Sunday, March 13, 2011

So that's what a race feels like

Two weekends ago I did my first race of 2011. This is a local 10-miler, which is pretty much the longest running race I'll consider doing these days, and it's pretty hilly. Here's what I said about it a week or so in advance on the discussion board for our triathlon team:

I'm doing it if the weather isn't a disaster and if the roads in Shutesbury have lost their covering of several inches of ice.


For the record, the weather was kind of a disaster--snow storm that morning--and the roads had lost most of their ice and replaced it with a mixture of slush, snow and mud. My husband was leaving for Iowa that morning, and I had a babysitter lined up to take care of the kids during the race. This was complicated by the fact that our regular babysitter is training for her first marathon, so she was doing the race as well. (Note to self: pick lazier babysitters.) Babysitter #2 (who is no slouch herself, athletically) called the night before at 10:45 pm to alert me that she was throwing up and had a fever. (Note to self: pick babysitters who don't work with children regularly--in fact, better if they avoid all contact with other humans and human germs.) So the morning of the race I waited until a civilized 8:30 am and called my friend Nancy to ask if I could bring the kids to her house before the race. I did a really fun warmup of shoveling wet snow and slush off our driveway, ditched the kids at Nancy's, and headed over to the race, which conveniently starts and finishes a couple miles from our house. Clearly the whole "I'll do the race if the weather isn't bad" thing was a total front. 

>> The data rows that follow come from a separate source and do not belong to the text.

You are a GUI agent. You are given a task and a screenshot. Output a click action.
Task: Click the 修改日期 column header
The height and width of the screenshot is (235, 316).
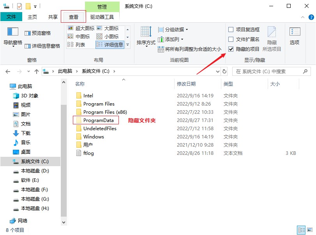coord(187,84)
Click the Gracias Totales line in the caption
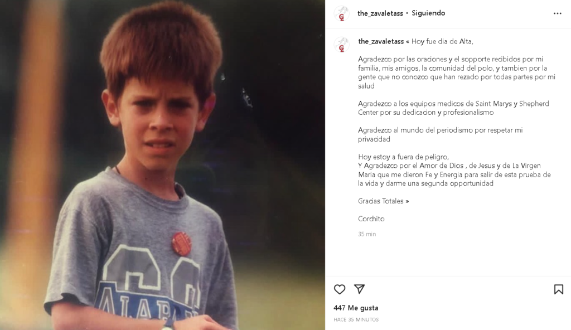571x330 pixels. click(x=383, y=201)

This is the 3rd time I've done this race. Last year I had a pretty good race (for me) and finished just under 1:19. To me the worst part is the last mile and a half. Right before the 9 mile mark you head up a pretty decent hill, then turn a corner, pass the 9-mile mark, and go up some more. Then it's a quick downhill on your already-shredded quads, followed by a long uphill that starts steep and gets more gradual as you go on, then gets steep again just because it can.  This is followed by a quick downhill to the finish, only you have to run around the parking lot of my daughter's elementary school before you're done, in one of those finishes where you run right by the finish line, stare longingly at it, and go on for another 200 yards or so. Here's the elevation profile of the end of the race:




I'm not sure what all that bumpy stuff is about in the flat parking lot at the end--maybe they've updated google maps to include all our local potholes, one of which ate my hubcap the other day.


Here's what I looked like last year at about mile 9.25:




Understand that, as bad as I look there, I knew the camera was there, so this was my "photo face." Which gives you some idea of how bad I was hurting at that moment.


This year I followed the same overall race strategy: run conservatively for the first 5 miles (which gets you through the majority of the uphill parts of the race), then run as hard as I could for the last 5 miles. According to the race photos this year, I also adopted a new strategy based on the idea that if I closed my eyes at about mile 8.5, the big hill in front of me might disappear:




That didn't work, by the way.


I finished almost exactly 5 minutes slower than last year. Judging by the times of other people whose training I suspect is more consistent than mine, I think 2 minutes of that can be written off to the road conditions, which leaves me about 20 seconds per mile slower than last year. This seems sort of reasonable, given that my run volume and intensity are both lower this year, in an effort to keep base building longer and peak for the end of August. If it sounds like I'm rationalizing, I am.


How did it feel?  Painful and awesome. It was fun to have that feeling of pushing myself close to the edge and hanging on, since my workouts right now are more on the mellow end of things. It was fun to be out there racing with a lot of other crazy New Englanders, even if most of them appear to be training for a spring marathon and kicked my a**. Including Babysitter #1. It was not fun to have such painful quads afterwards that it was 5 days before I could walk down stairs normally, but this is what I get for racing 10 miles without having run longer than 8 beforehand (and that 8 was an outlier for me in terms of distance). And who am I kidding, really--I think my quads felt that way last year, when I had been running more.


On the home front, our yard appears to be the home of a major North American glacier.




But look closely!  What's that strip of greenish/brown stuff at the edge? Could it be. . . our lawn? (For those of you who know us, or who have seen our yard, you know I use the word "lawn" loosely.) We have some weird microclimate going on wherein our snow levels are at least twice as high as the levels down the hill a block away. In other parts of town the snow is almost completely gone after the brutal rains of last week, but our glacier is persistent. (I tried floating this microclimate theory to one of our neighbors yesterday, and he clearly just thought I was crazy.)


To wrap up, my husband just reminded me of another fun intersection of triathlon training and home life, in which he went to put lotion on our 5-year old and instead started coating him with chamois cream. Allegedly (because I wasn't around to witness this), he realized his error and wiped him off before the menthol starting doing its thing. Not that I want to think too hard about why one would want a tingle from one's chamois cream, come to think of it.